Texte intégral
LA COUR DE CASSATION, CHAMBRE SOCIALE, a rendu l'arrêt suivant :
Sur le moyen unique :
Vu les articles L. 1233-3 et L. 1233-67 du code du travail ;
Attendu qu'il résulte de la combinaison de ces textes que si l'adhésion du salarié à une convention de reclassement personnalisé entraîne une rupture qui est réputée intervenir d'un commun accord, elle ne le prive pas de la possibilité d'en contester le motif économique ;
Attendu, selon l'arrêt attaqué, que Mme X..., engagée à compter du 5 janvier 2004 en qualité d'assistante de direction, par la société Msabu Converting, a été convoquée le 19 janvier 2006 à un entretien préalable à un licenciement pour motif économique ; que, le 18 février 2006, elle a adhéré à la convention de reclassement personnalisé qui lui avait été proposée ; qu'elle a ensuite saisi la juridiction prud'homale d'une contestation de la rupture du contrat de travail ;
Attendu que pour débouter la salariée de sa demande en paiement de dommages-intérêts pour licenciement sans cause réelle et sérieuse, l'arrêt retient que l'adhésion à une convention de reclassement personnalisé entraîne une rupture amiable du contrat de travail et que le salarié ne démontre pas que son consentement a été vicié ;
Qu'en statuant ainsi, la cour d'appel a violé les textes susvisés ;
PAR CES MOTIFS :
CASSE ET ANNULE, dans toutes ses dispositions, l'arrêt rendu le 24 janvier 2008, entre les parties, par la cour d'appel d'Aix-en-Provence ; remet, en conséquence, la cause et les parties dans l'état où elles se trouvaient avant ledit arrêt et, pour être fait droit, les renvoie devant la cour d'appel de Nîmes ;
Condamne la société Msabu converting aux dépens ;
Vu les articles 700 du code de procédure civile et 37 de la loi du 10 juillet 1991, condamne la société Msabu converting à payer à la SCP Masse-Dessen et Thouvenin la somme de 2 500 euros, à charge pour cette dernière de renoncer à percevoir l'indemnité versée par l'Etat au titre de l'aide juridictionnelle ;
Dit que sur les diligences du procureur général près la Cour de cassation, le présent arrêt sera transmis pour être transcrit en marge ou à la suite de l'arrêt cassé ;
Ainsi fait et jugé par la Cour de cassation, chambre sociale, et prononcé par le président en son audience publique du dix février deux mille dix.

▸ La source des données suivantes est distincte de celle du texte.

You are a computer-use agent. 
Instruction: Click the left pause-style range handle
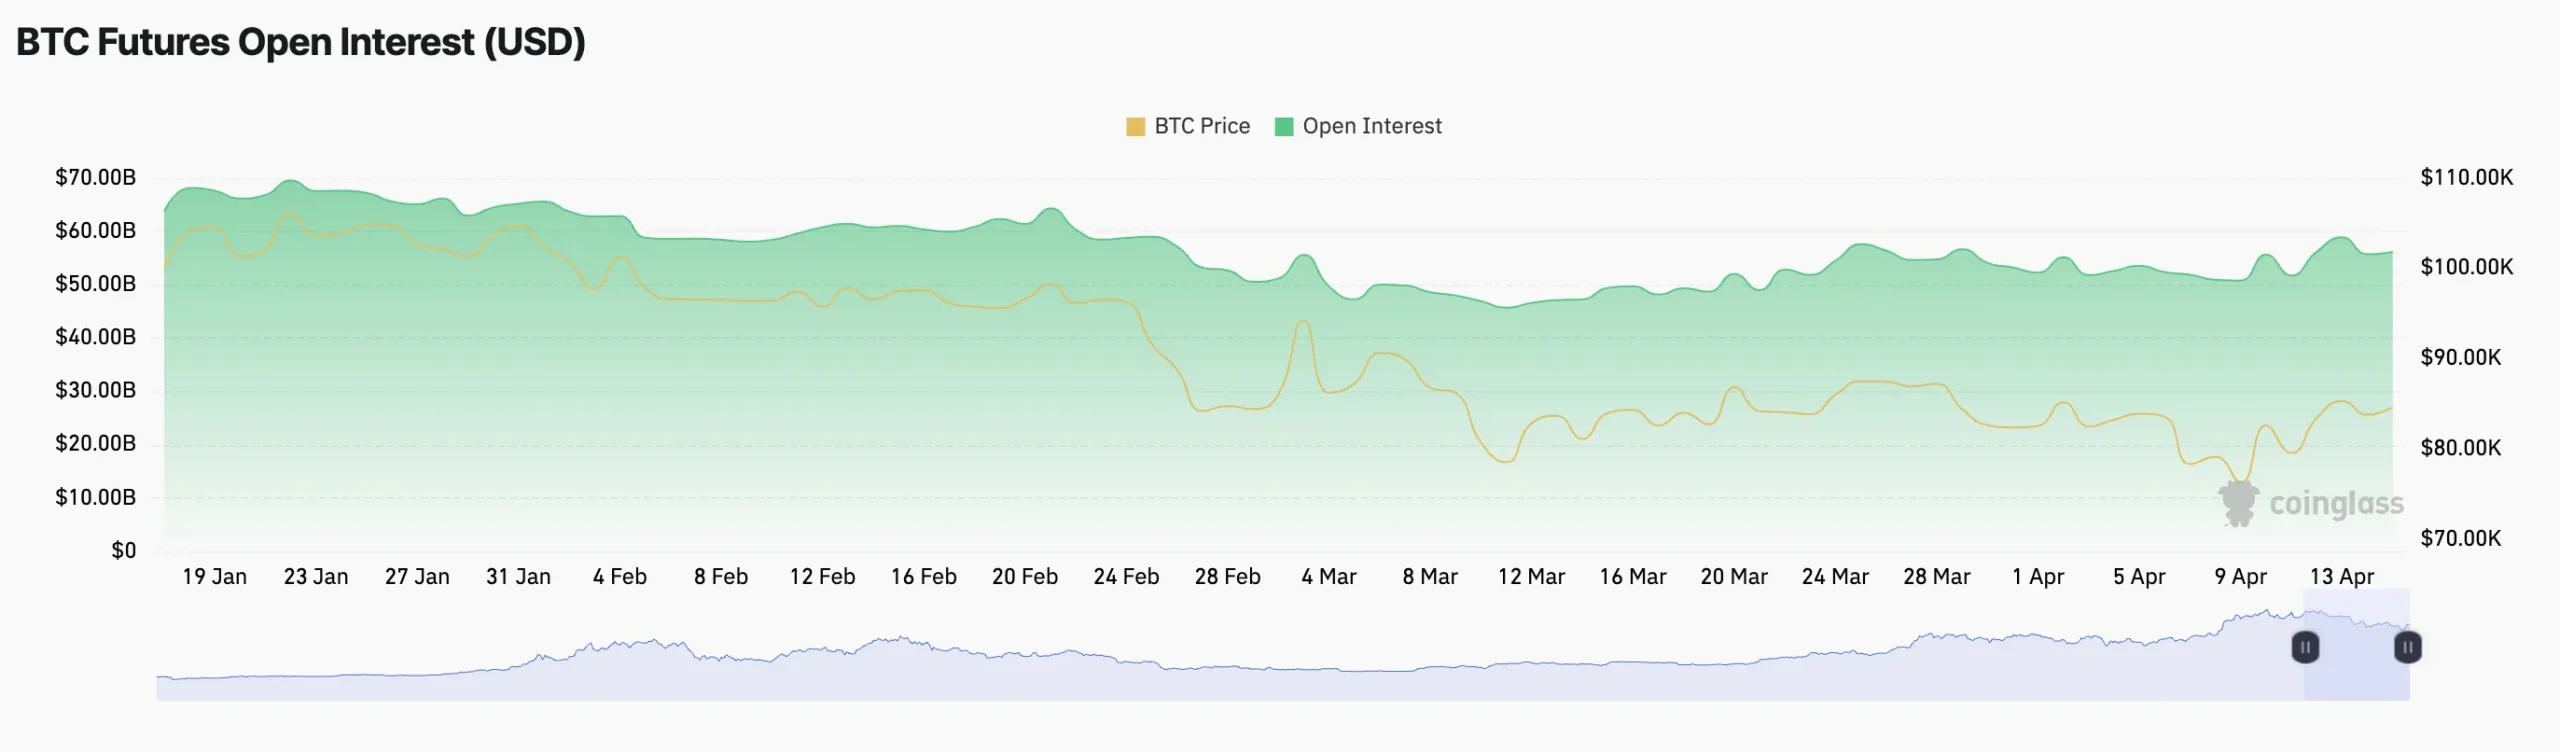click(x=2306, y=648)
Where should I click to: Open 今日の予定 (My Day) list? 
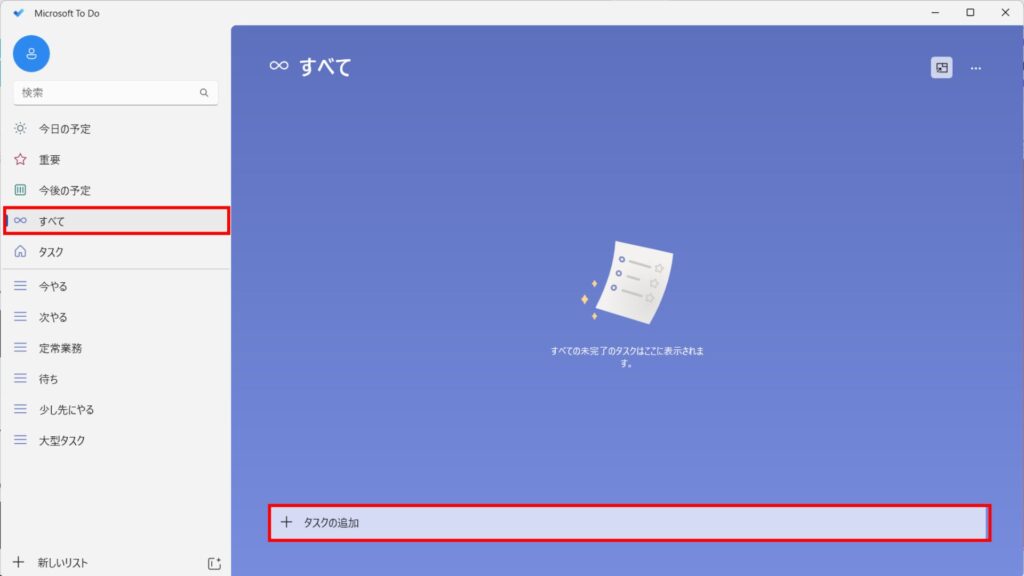pyautogui.click(x=65, y=129)
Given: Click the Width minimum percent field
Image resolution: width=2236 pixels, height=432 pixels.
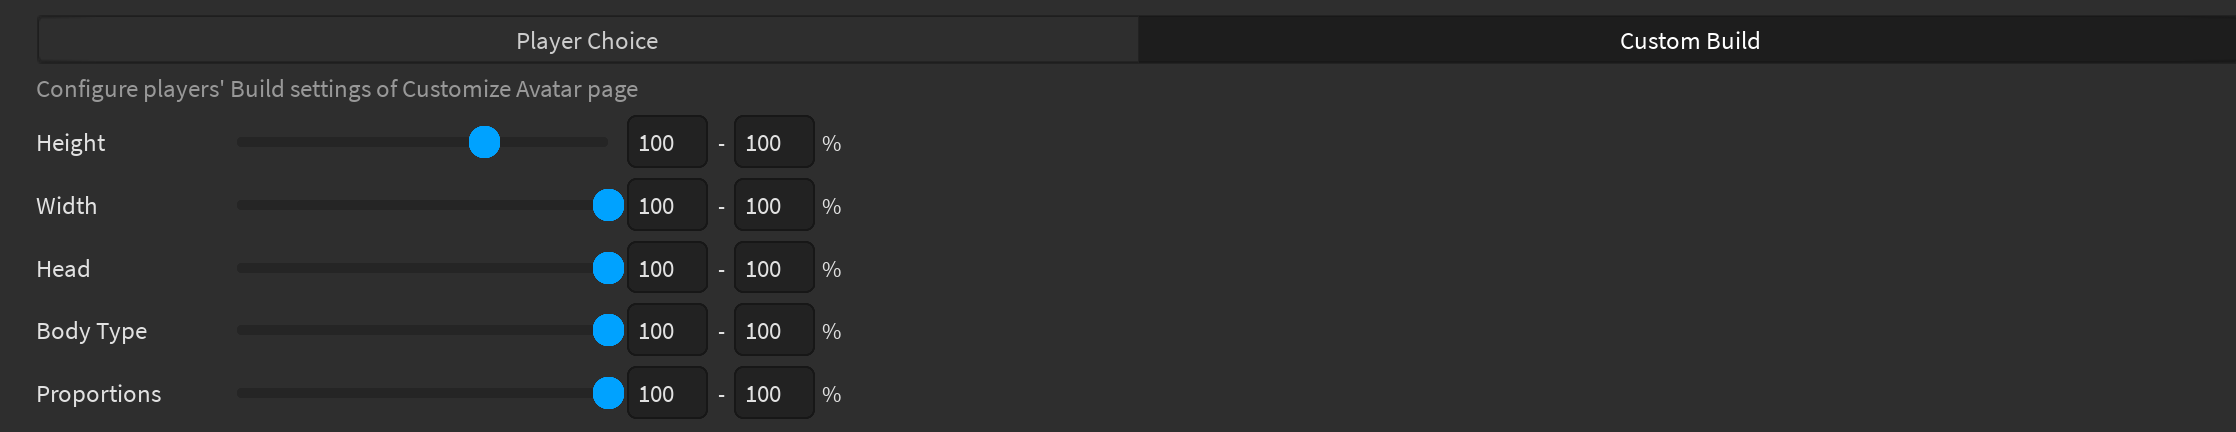Looking at the screenshot, I should point(667,205).
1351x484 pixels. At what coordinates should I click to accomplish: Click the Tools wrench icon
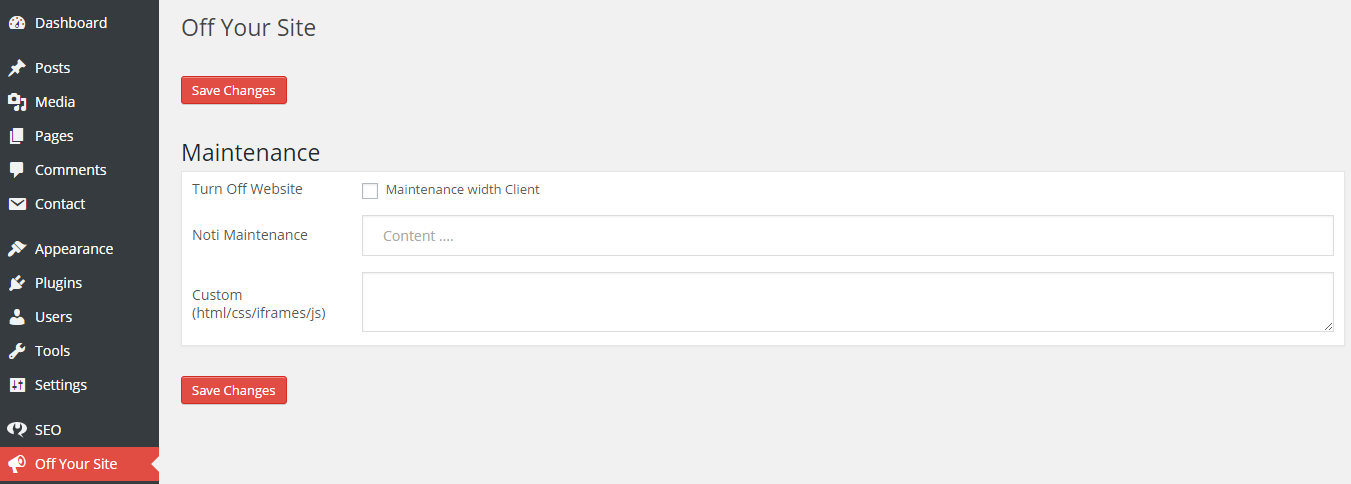click(x=17, y=351)
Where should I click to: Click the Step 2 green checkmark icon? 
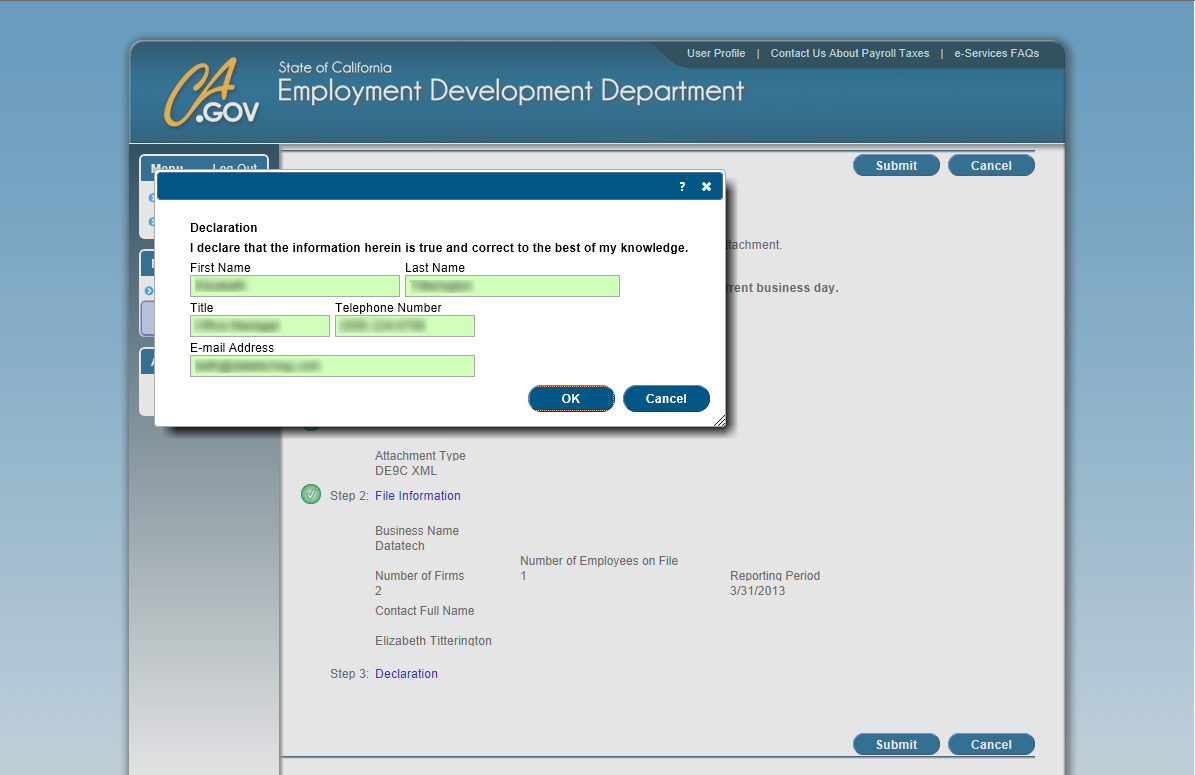tap(311, 495)
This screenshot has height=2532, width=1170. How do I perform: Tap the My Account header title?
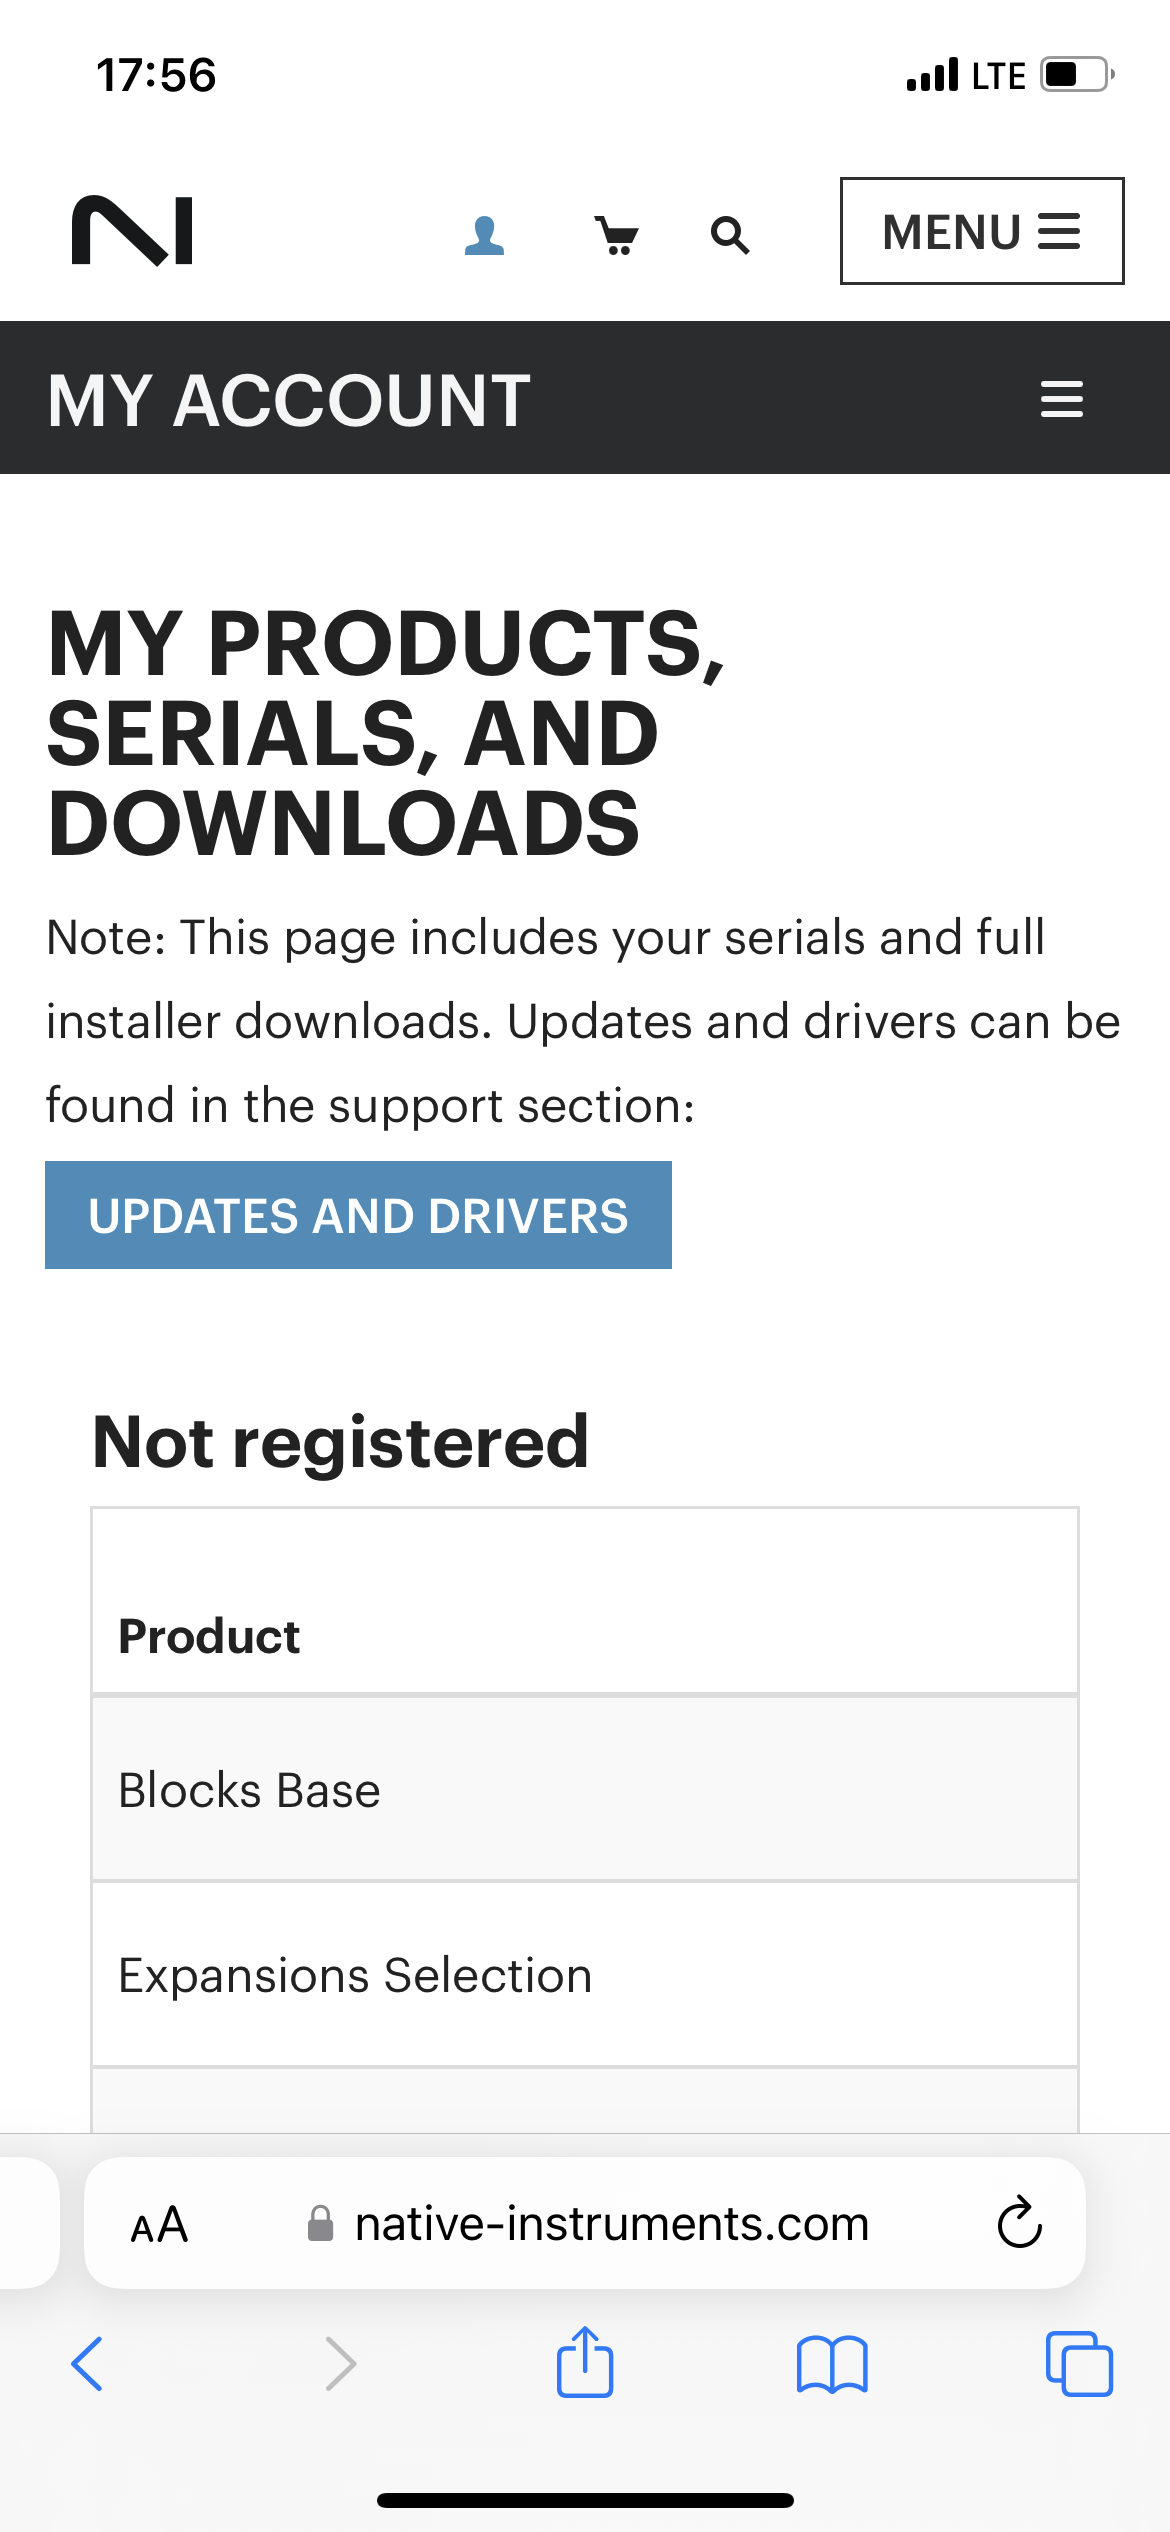point(290,400)
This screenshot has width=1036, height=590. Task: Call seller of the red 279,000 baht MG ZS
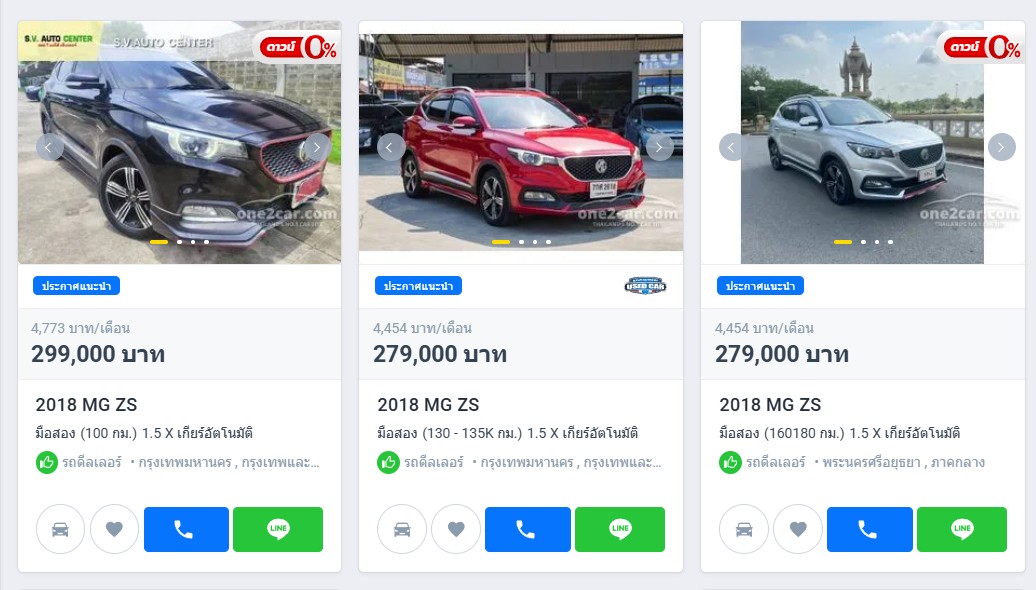(528, 529)
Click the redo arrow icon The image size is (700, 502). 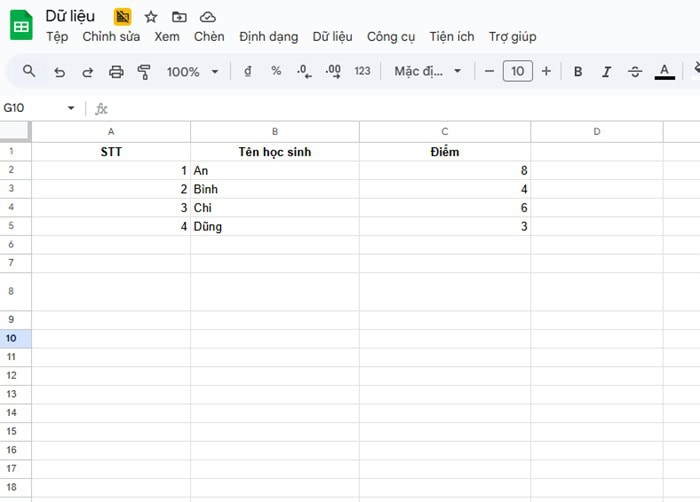click(88, 72)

MOYEN ANNEXE au présent arrêt
Moyen produit par la SCP Masse-Dessen et Thouvenin, avocat aux Conseils pour Mme X...
Le moyen reproche à l'arrêt attaqué d'AVOIR débouté Madame X... de sa demande tendant à voir dire son licenciement privé de cause et à se voir accorder des dommages et intérêts ;
AUX MOTIFS propres QUE le jugement entrepris sera confirmé, les premiers juges ayant retenu à juste titre que la conclusion d'une convention de reclassement personnalisé constituait légalement une rupture amiable du contrat de travail exclusive d'un licenciement et, partant, de la contestation d'un licenciement économique, et l'appelante ne démontrant pas que son consentement a été vicié par la mauvaise foi du contractant ;
Et AUX MOTIFS adoptés QUE l'article L.321-4-2, alinéa 4, dispose qu'en cas d'accord du salarié, le contrat de travail est réputé rompu d'un commun accord des partis ; que dès lors, l'acceptation de la convention de reclassement personnalisé constitue une rupture amiable du contrat de travail à l'exclusion de tout licenciement ;
ALORS QU'il résulte de la combinaison des articles L.321-1, devenu L.1233-3, et L.321-4-2-I, alinéa 4, devenu L.1233-67, que si l'adhésion du salarié à une convention de reclassement personnalisé entraîne une rupture qui est réputée intervenir d'un commun accord, elle ne le prive pas de la possibilité d'en contester le motif économique ; qu'en statuant comme elle l'a fait, la Cour d'appel a violé les textes susvisés.